6. Pour étayer ses allégations, M. A fait état de la présence en France de son oncle dont la situation aurait eu des répercussions sur sa propre situation en Mongolie où il aurait subi des menaces et des oppressions. Toutefois, l'intéressé n'établit ni la présence en France ni la qualité de bénéficiaire de l'asile de cet oncle dont il ne connaît d'ailleurs pas l'adresse. Il ne fait état d'aucun élément précis sur ces points quant aux menaces auxquelles il serait exposé et n'apporte aucun élément probant quant aux risques qu'il encourrait, du fait de cet oncle, en cas de retour dans son pays d'origine.
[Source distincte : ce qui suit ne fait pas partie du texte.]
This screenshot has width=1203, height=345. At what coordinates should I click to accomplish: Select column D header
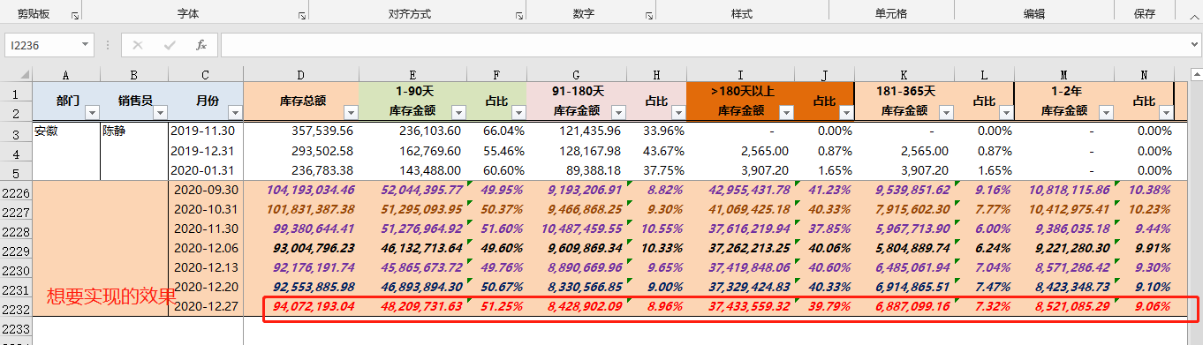[x=301, y=74]
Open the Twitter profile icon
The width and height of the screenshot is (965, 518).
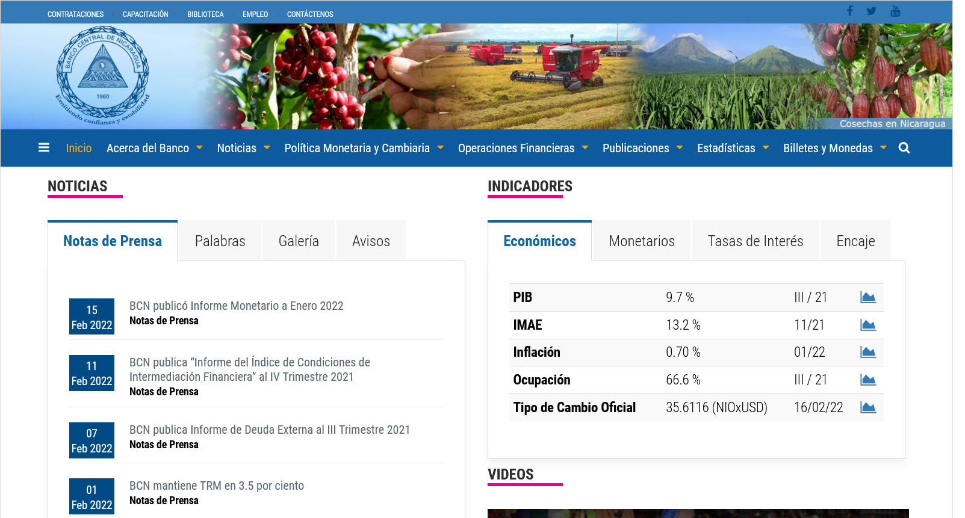point(871,11)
Si à l'audience, il fait état de son orientation sexuelle comme étant à l'origine des persécutions qu'il subirait dans son pays d'origine, cette simple mention, en l'absence de toute précision sur sa situation personnelle en Mongolie et les persécutions ou menaces dont il aurait fait l'objet avant son départ, ne peut être regardée comme un élément suffisant pour établir la réalité des menaces auxquelles il serait exposé en cas de retour. Au demeurant, M. A n'avait pas présenté de demande d'asile avant l'intervention de la présente décision d'éloignement. Le moyen tiré de la méconnaissance de l'article 3 de la convention européenne de sauvegarde des droits de l'homme et des libertés fondamentales doit donc être écarté.

7. Il résulte de ce qui précède que M. A n'est pas fondé à demander l'annulation de l'arrêté du 2 septembre 2022 portant obligation de quitter le territoire français.
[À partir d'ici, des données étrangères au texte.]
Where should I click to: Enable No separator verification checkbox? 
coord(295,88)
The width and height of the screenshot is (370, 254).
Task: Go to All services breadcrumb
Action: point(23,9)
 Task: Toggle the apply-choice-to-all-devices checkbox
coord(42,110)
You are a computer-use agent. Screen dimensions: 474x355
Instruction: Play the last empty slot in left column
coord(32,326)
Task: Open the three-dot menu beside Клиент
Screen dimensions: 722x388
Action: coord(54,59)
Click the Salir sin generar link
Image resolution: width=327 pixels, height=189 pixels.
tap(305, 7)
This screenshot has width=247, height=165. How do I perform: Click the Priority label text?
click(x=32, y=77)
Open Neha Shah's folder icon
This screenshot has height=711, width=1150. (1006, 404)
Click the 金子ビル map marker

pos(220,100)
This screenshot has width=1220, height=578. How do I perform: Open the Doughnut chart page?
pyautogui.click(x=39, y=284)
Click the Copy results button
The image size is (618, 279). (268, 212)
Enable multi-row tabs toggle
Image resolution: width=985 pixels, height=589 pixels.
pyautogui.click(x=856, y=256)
Sur les conclusions à fins de suspension de l'exécution de l'obligation de quitter le territoire français :

8. Si les dispositions de l'article L. 752-5 du code de l'entrée et du séjour des étrangers et du droit d'asile permettent à l'étranger dont le droit au maintien sur le territoire a pris fin de demander au tribunal administratif la suspension de l'exécution de l'obligation de quitter le territoire français dont il fait l'objet jusqu'à l'expiration du délai de son recours devant la Cour nationale du droit d'asile ou, si celle-ci est saisie, soit jusqu'à la date de la lecture en audience publique de la décision de la cour, soit, s'il est statué par ordonnance, jusqu'à la date de la notification de celle-ci, et que le juge, saisi de telles conclusions, peut suspendre l'exécution de la mesure en application de l'article L. 752-11 de ce code, ces dispositions concernent seulement les personnes ayant fait l'objet d'un rejet de leur demande d'asile et ne disposant plus du droit de se maintenir en France, dans l'attente de la décision de la Cour nationale du droit d'asile sur leur éventuel recours. M. A, qui n'avait pas présenté de demande d'asile à la date de l'arrêté du 2 septembre 2022 et qui n'a pas encore déposé sa demande devant l'Office français de protection des réfugiés et apatrides mais seulement exprimé son intention de le faire et qui se trouve en attente d'un premier rendez-vous en préfecture, n'entrait donc pas, même si l'exécution de l'arrêté se trouvera suspendue par sa demande d'asile par l'effet de l'article L. 541-1 du code de l'entrée et du séjour des étrangers et du droit d'asile, dans les prévisions de ces dispositions qui sont inscrites à la section 2 du chapitre II relatif aux demandeurs d'asile dont le droit au maintien a pris fin. Dès lors sa demande de suspension de l'exécution de l'obligation de quitter le territoire français ne peut qu'être rejetée.

Sur les frais liés au litige :

9. En vertu des dispositions de l'article L. 761-1 du code de justice administrative, le tribunal ne peut pas faire bénéficier la partie tenue aux dépens ou la partie perdante du paiement par l'autre partie des frais qu'elle a exposés à l'occasion du litige soumis au juge. Les conclusions présentées à ce titre par M. A doivent, dès lors, être rejetées.

D É C I D E :

Article 1er : La requête de M. A est rejetée.

Article 2 : Le présent jugement sera notifié à M. B A et au préfet du Morbihan.

Rendu public par mise à disposition au greffe le 8 septembre 2022.

Le magistrat désigné,

signé

O. GosselinLa greffière d'audience,

signé

A. Gauthier

La République mande et ordonne au préfet du Morbihan en ce qui le concerne et à tous commissaires de justice à ce requis en ce qui concerne les voies de droit commun, contre les parties privées, de pourvoir à l'exécution de la présente décision.